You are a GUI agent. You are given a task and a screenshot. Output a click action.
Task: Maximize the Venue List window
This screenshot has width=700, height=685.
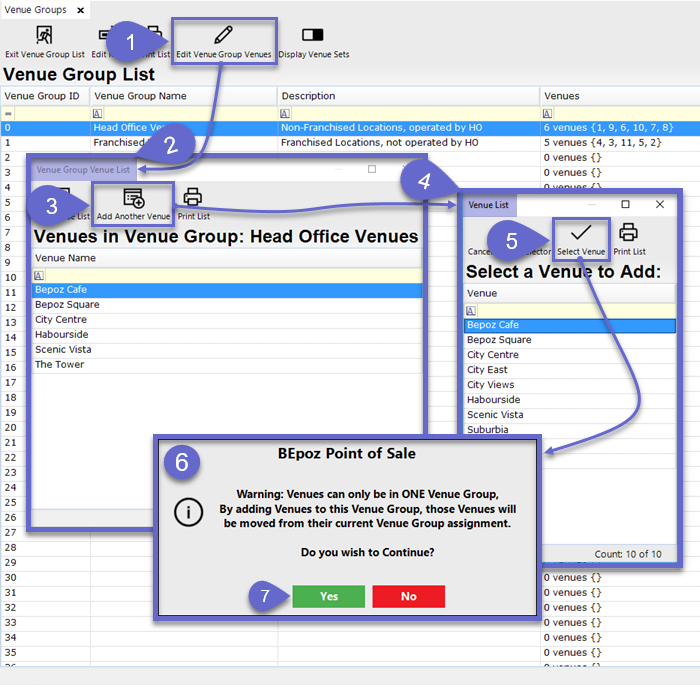(x=625, y=204)
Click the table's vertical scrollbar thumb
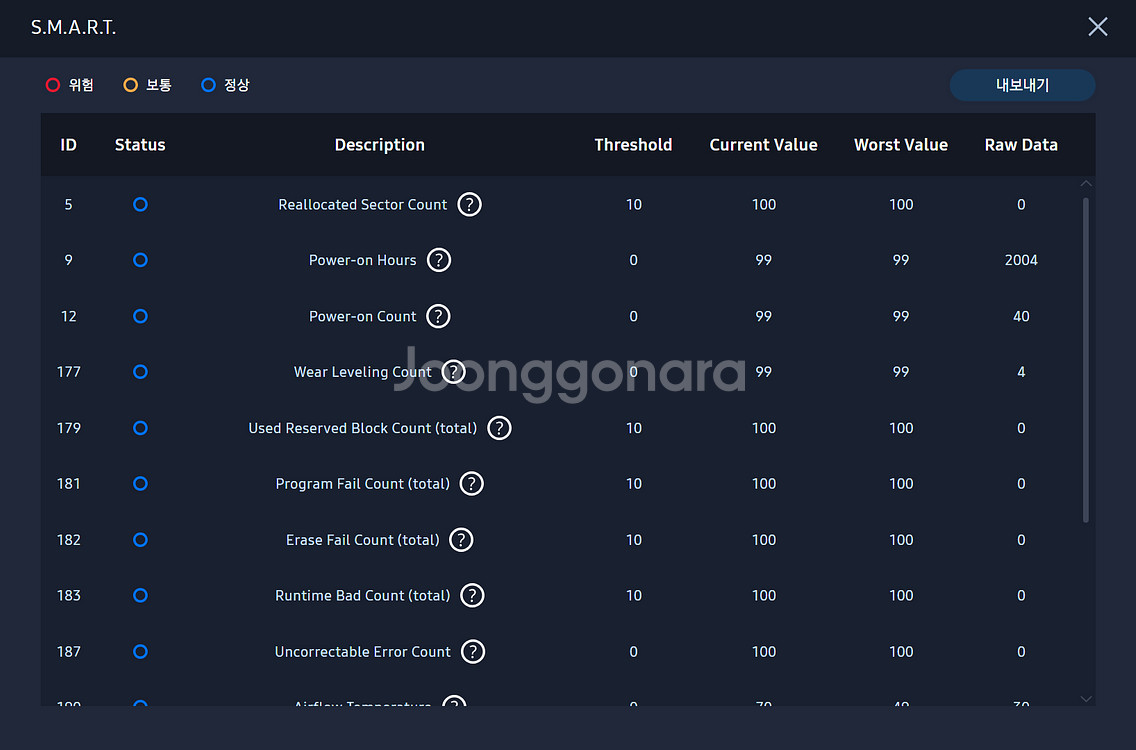This screenshot has width=1136, height=750. (x=1086, y=360)
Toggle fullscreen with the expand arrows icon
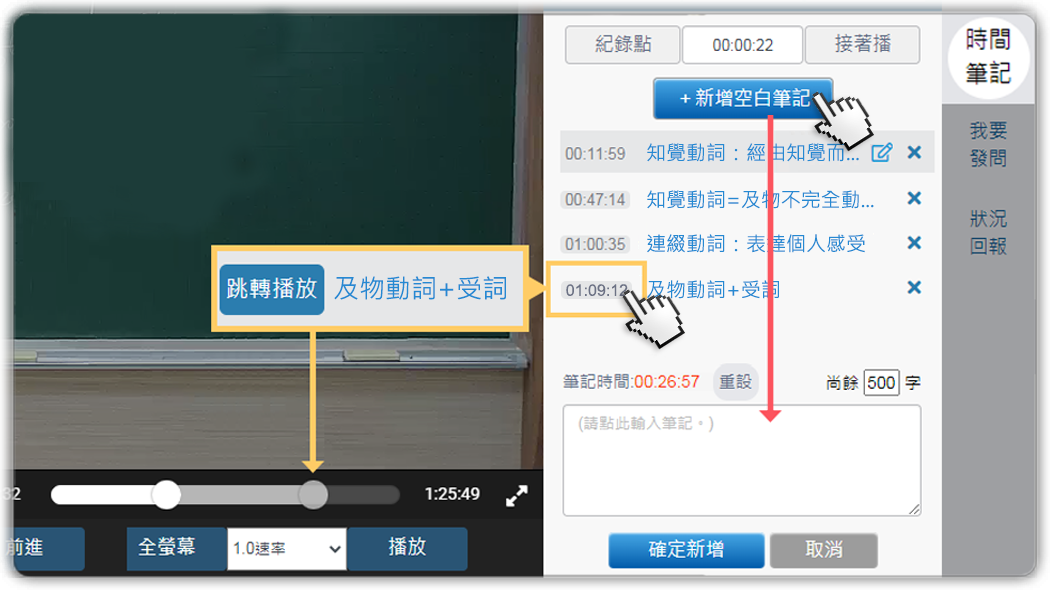Image resolution: width=1050 pixels, height=590 pixels. (516, 496)
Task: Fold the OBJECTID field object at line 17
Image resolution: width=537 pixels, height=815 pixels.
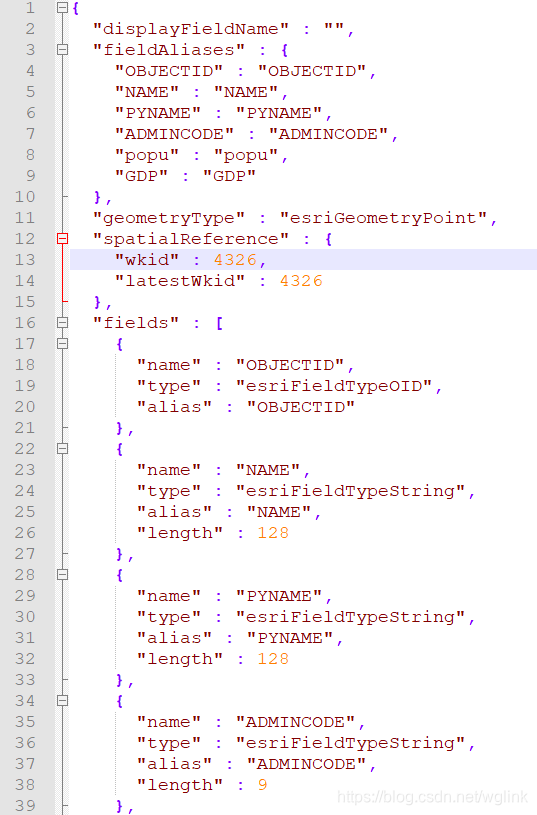Action: [62, 344]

Problem details
From the line with "Task: Fold the" through the final line of the records above, return each line exactly and nothing else. Pictures are to be skipped.

Solution
Task: Fold the OBJECTID field object at line 17
Image resolution: width=537 pixels, height=815 pixels.
Action: [62, 344]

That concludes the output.